In the electronic volume shown in FIG. 4, by only turning on the switch S1 and turning on any one of the switches S21 to S28, attenuation in the range of 0 dB to −7 dB by 1 dB step can be achieved.

In addition, by only turning on the switch S7 and turning on any one of the switches S41 to S48, attenuation in the range of −8 dB to −15 dB by 1 dB step can be achieved.

In addition, only when the switch S2 is turned on and the switches S31, S3 and S6 are turned on, −10 dB due to the attenuator 4 and −6 dB due to the resistors R1 and R4 are achieved, resulting in attenuation of −16 dB. At this time, by turning on any of the switches S32 to S38 instead of the switch S31, attenuation in the range of −17 dB to −23 dB by 1 dB step can be achieved.

Furthermore, only when the switch S2 is turned on and the switches S31, S4 and S6 are turned on, −10 dB due to the attenuator 4, −8 dB due to the attenuator 5, and −6 dB due to the resistors R2 and R4 are achieved, resulting in attenuation of −24 dB. At this time, by turning on any of the switches S32 to S38 instead of the switch S31, attenuation in the range of −25 dB to −32 dB by 1 dB step can be achieved.
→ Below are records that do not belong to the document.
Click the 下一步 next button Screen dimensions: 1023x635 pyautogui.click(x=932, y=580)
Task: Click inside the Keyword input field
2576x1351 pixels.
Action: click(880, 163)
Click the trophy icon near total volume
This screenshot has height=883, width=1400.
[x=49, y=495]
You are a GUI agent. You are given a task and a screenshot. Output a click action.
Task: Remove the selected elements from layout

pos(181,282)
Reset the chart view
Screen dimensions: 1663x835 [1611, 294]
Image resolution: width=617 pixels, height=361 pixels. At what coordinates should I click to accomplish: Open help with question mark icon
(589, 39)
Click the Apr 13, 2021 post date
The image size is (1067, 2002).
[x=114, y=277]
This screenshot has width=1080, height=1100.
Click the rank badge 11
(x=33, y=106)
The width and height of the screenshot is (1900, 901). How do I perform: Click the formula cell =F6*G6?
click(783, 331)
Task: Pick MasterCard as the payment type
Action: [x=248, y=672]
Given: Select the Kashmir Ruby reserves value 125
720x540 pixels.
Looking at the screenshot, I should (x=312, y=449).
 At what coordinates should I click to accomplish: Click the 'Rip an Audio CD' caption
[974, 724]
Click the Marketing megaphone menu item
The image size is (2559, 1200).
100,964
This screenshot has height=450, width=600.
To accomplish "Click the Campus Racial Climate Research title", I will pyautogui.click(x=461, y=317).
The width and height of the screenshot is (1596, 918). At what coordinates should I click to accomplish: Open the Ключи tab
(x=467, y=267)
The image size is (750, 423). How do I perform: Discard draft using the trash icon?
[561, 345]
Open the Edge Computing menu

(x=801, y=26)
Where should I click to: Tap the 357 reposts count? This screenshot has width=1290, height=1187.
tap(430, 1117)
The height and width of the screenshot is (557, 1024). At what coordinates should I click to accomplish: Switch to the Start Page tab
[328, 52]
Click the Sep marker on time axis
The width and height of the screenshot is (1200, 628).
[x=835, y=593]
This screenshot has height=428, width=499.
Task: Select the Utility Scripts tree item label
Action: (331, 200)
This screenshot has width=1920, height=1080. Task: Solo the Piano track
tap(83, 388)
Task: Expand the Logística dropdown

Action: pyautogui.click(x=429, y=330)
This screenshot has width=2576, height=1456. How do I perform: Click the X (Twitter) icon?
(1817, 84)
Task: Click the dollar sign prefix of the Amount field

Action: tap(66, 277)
In addition, only when the switch S2 is turned on and the switches S31, S5 and S6 are turned on, −10 dB due to the attenuator 4, −8 dB due to the attenuator 5, −6 dB due to the attenuator 6 and −6 dB due to the resistors R3 and R4 are achieved, resulting in attenuation of −30 dB. At this time, by turning on any of the switches S32 to S38 instead of the switch S31, attenuation in the range of −31 dB to −37 dB can be achieved.

That is, with the electronic volume of FIG. 4, attenuation in the range of 0 to −37 dB by 1 dB step can be achieved. At this time, the on-resistance of the switches S3 to S6 is canceled as described above. In addition, the switches S1, S2, S21 to S28, S31 to S38, S41 to S48 and S7 are connected in series to the input of the high-input impedance of the output buffer 8, and therefore no current flows through the switches. Thus, the on-resistance of the switches has no effect on the circuit.

Since only one of the switches S1, S2 and S7 is turned on, if the switches S21 to S28, S31 to S38 and S41 to S48 are implemented by transistors, the switches having reference numeral whose last digit is the same can be driven by a common driver. For example, driving the switches S21, S31 and S41 by the same driver causes no disadvantage. Therefore, the twenty-four switches S21 to S28, S31 to S38, and S41 to S48 can be driven by eight drivers, allowing simplification of the circuit configuration.

FIG. 5 is a circuit diagram showing the specific configuration of another example of an electronic volume. This electronic volume is different from the electronic volume of FIG. 4 in that the attenuator 10 and the switch S7 are omitted and another switch S8 is provided. In the electronic volume, by turning on only the switches S8 and S2 and turning on any of the switches S31 to S38, attenuation in the range of −8 dB to −15 dB by 1 dB step can be achieved similarly with the electronic volume of FIG. 4 achieving this attenuation with the switches S41 to S48. Other features are the same as those of the electronic volume of FIG. 4.

The electronic volume of FIG. 5 can achieve attenuation in the range of 0 to −38 dB by 1 dB step without using the attenuator 10 and the switch S7 of FIG. 4, providing an advantage that the circuit configuration can be simplified. Note that the on-resistance of the switch S8 needs to be reduced since the on-resistance of the switch S8 may have an effect on the circuit when attenuation is in the range of −8 dB to −15 dB.